**EXERCISE AIM:** Swap "Revenue Change" for "Profit Margin" in the listing lines starting at the line containing "Identify the location" and ending at the line containing "(617, 238).", and give back only those lines, otherwise unchanged and without the pictures.

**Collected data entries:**
%%

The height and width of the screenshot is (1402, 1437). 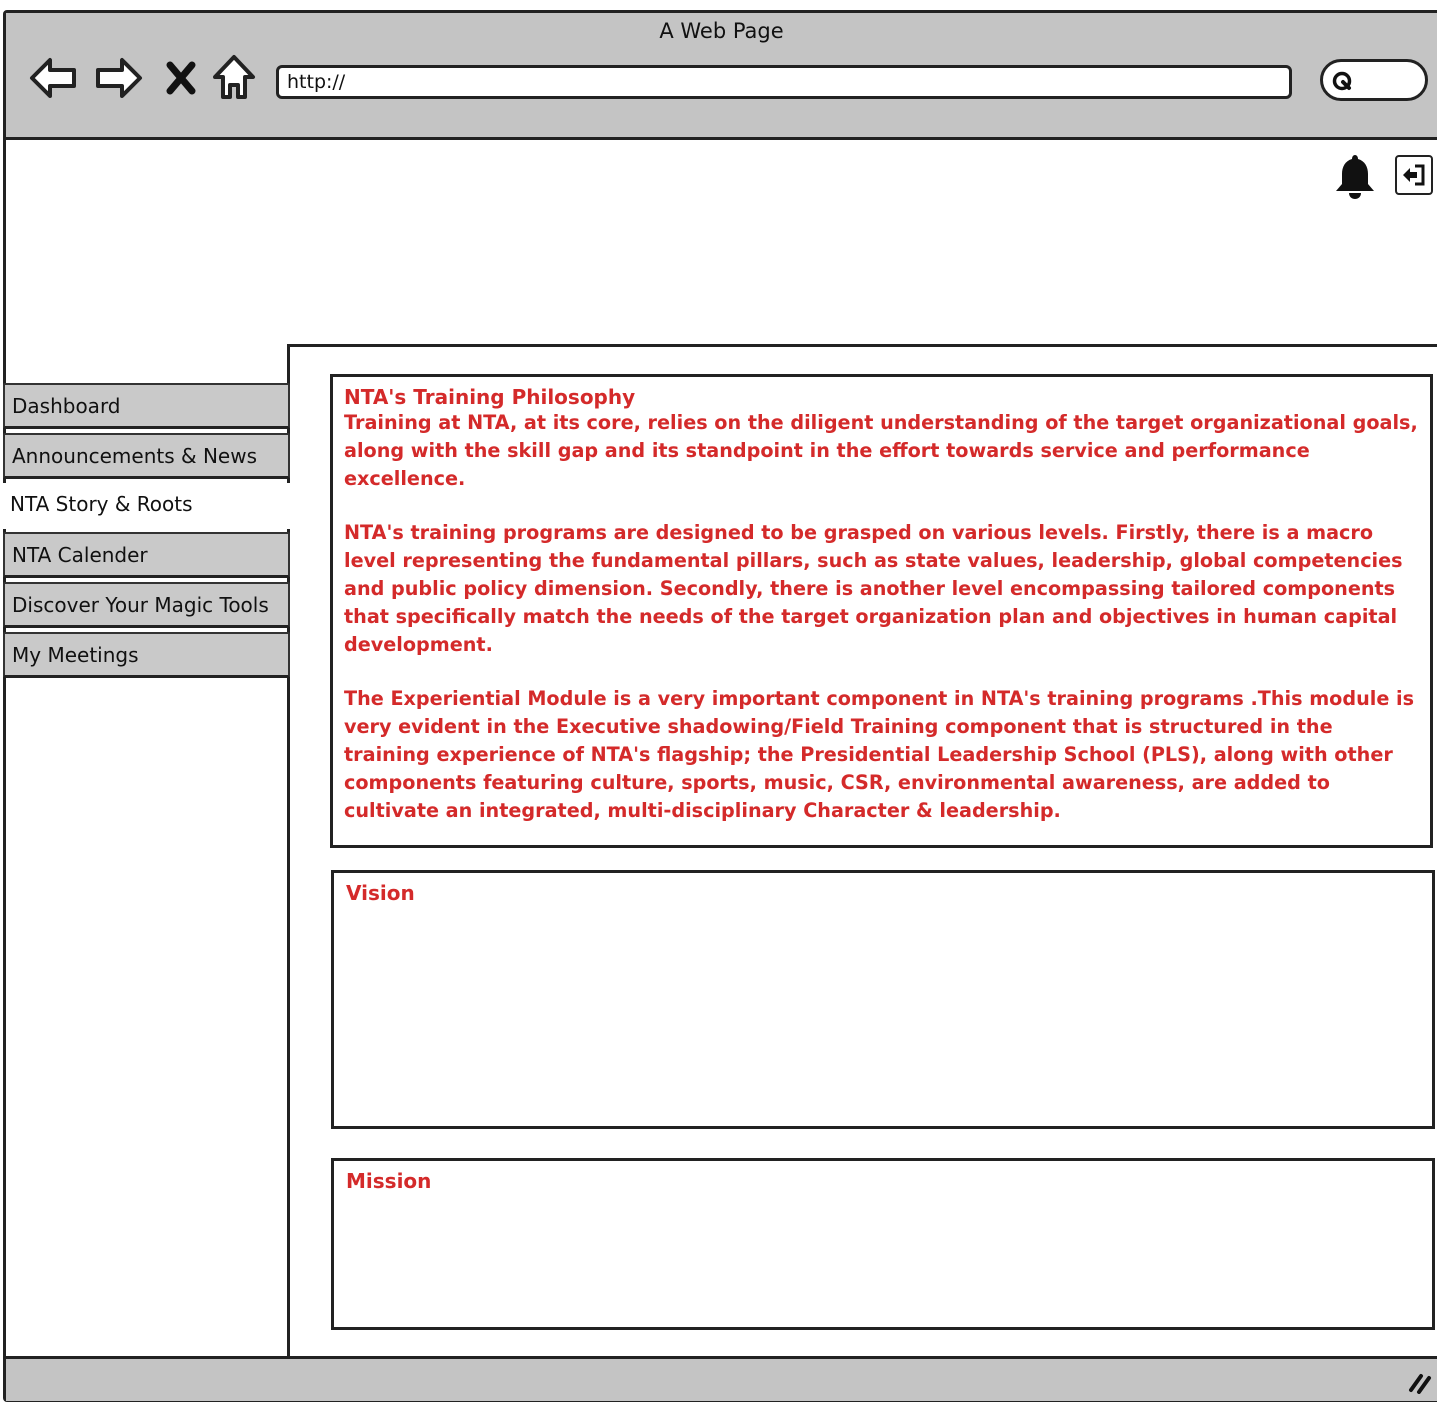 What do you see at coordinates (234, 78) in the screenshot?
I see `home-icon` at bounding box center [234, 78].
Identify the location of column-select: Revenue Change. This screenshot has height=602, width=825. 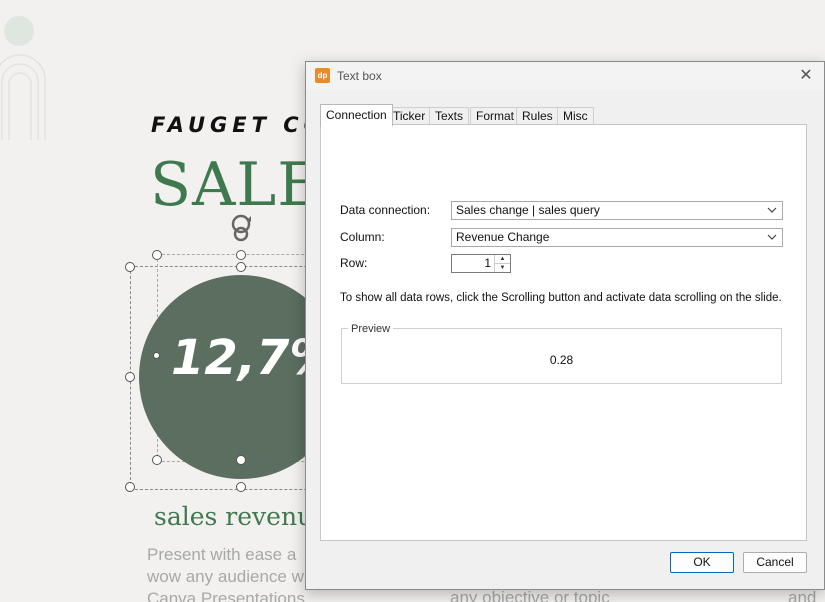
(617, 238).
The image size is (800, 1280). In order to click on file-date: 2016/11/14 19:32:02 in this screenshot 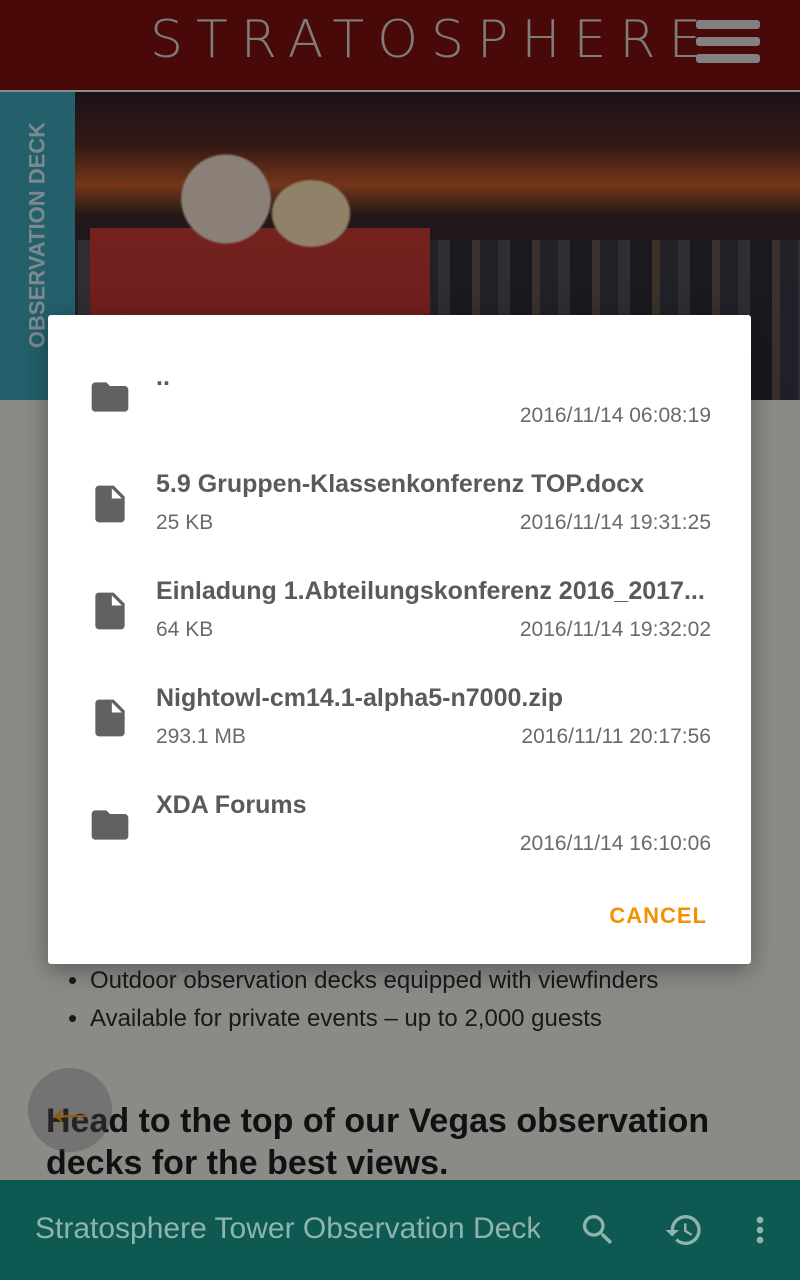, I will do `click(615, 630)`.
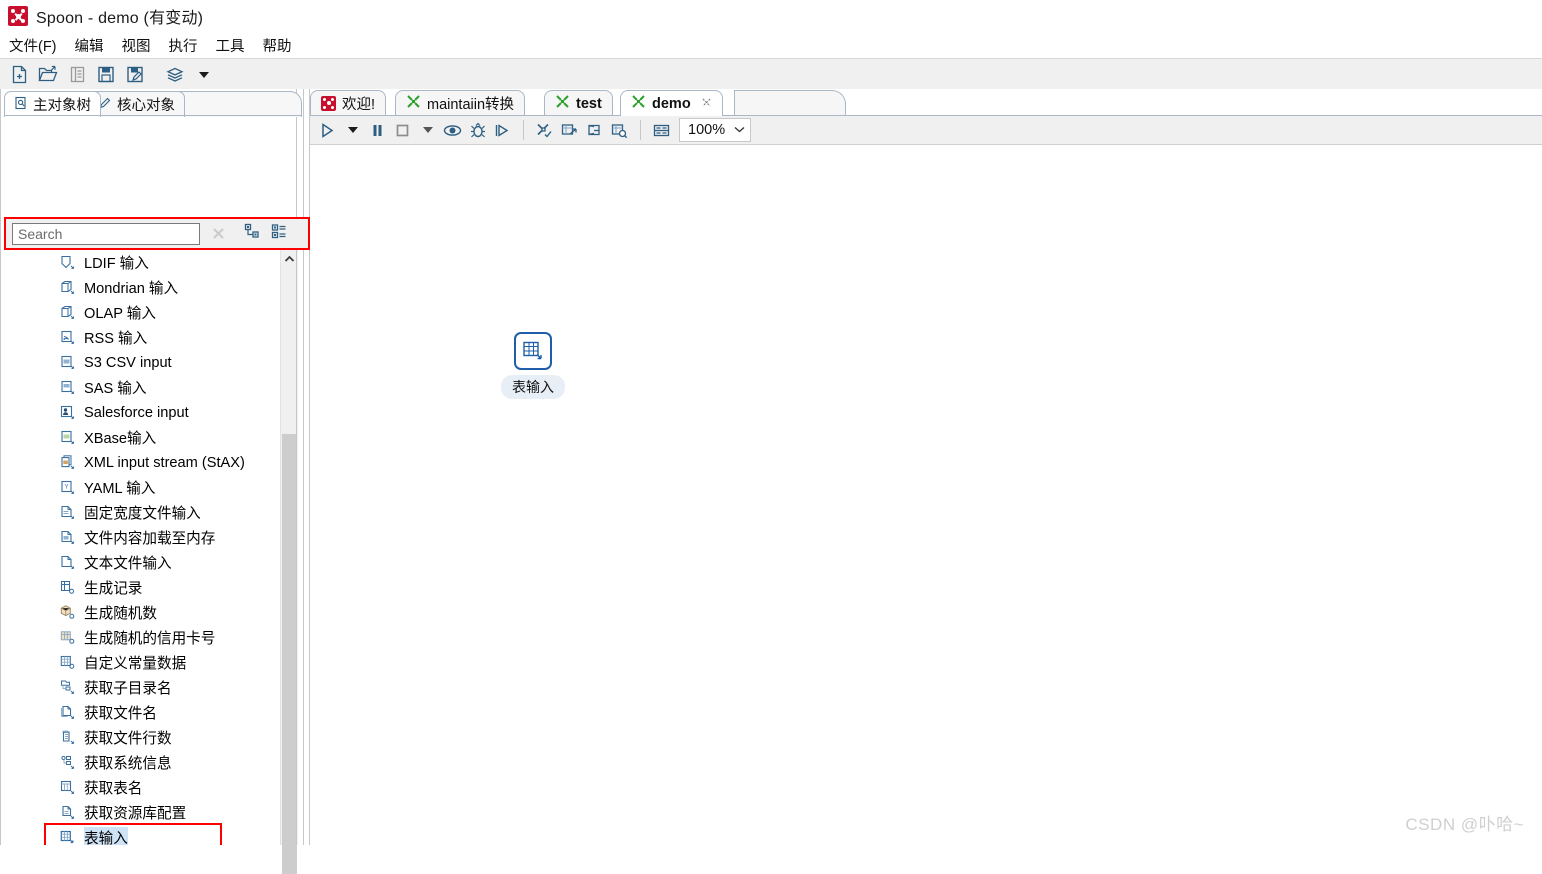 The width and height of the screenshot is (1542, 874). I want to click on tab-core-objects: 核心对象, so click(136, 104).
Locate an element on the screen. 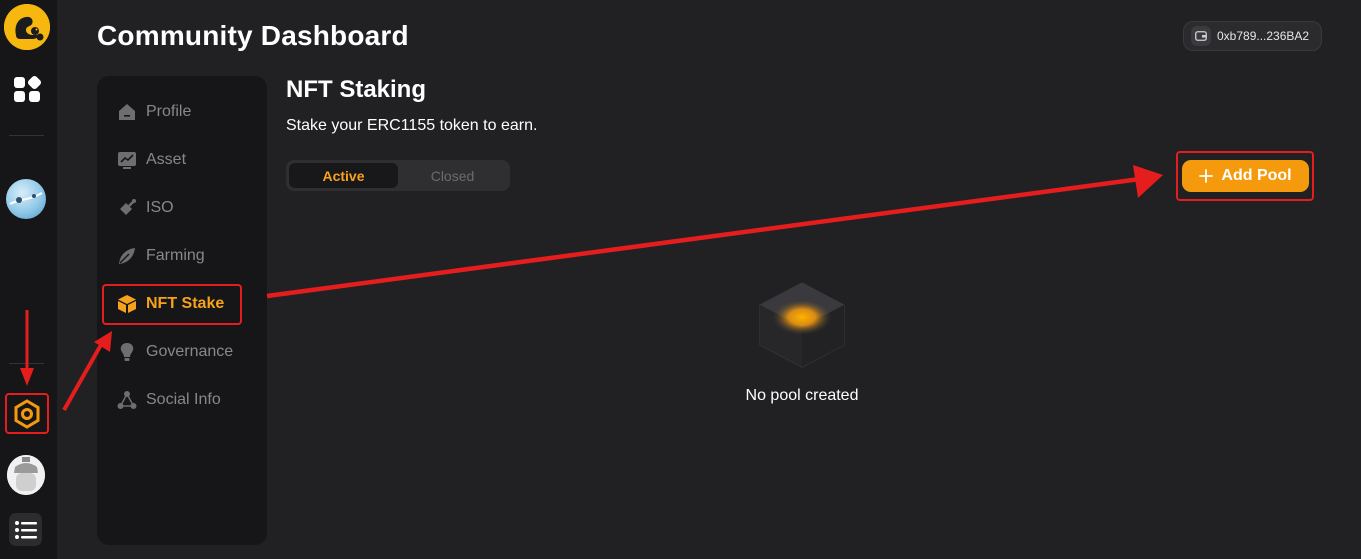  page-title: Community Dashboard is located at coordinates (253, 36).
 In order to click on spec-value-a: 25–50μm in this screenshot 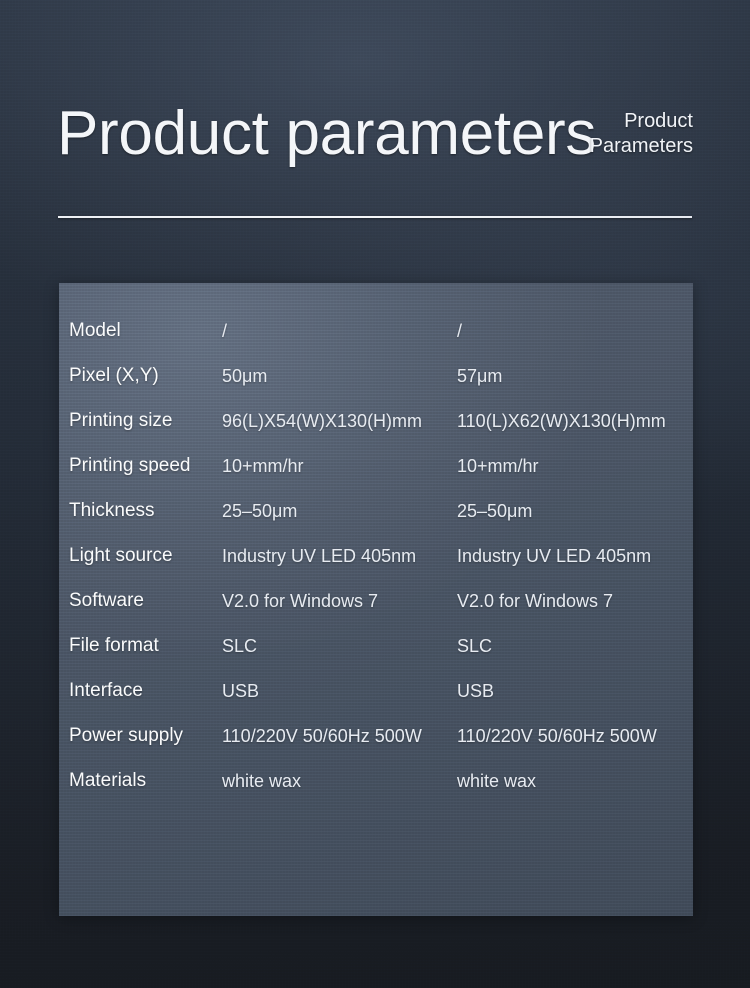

%%

**SOLUTION TO THIS TASK:**
Identify the location of column-select: Profit Margin. This screenshot has height=602, width=825. 
(617, 238).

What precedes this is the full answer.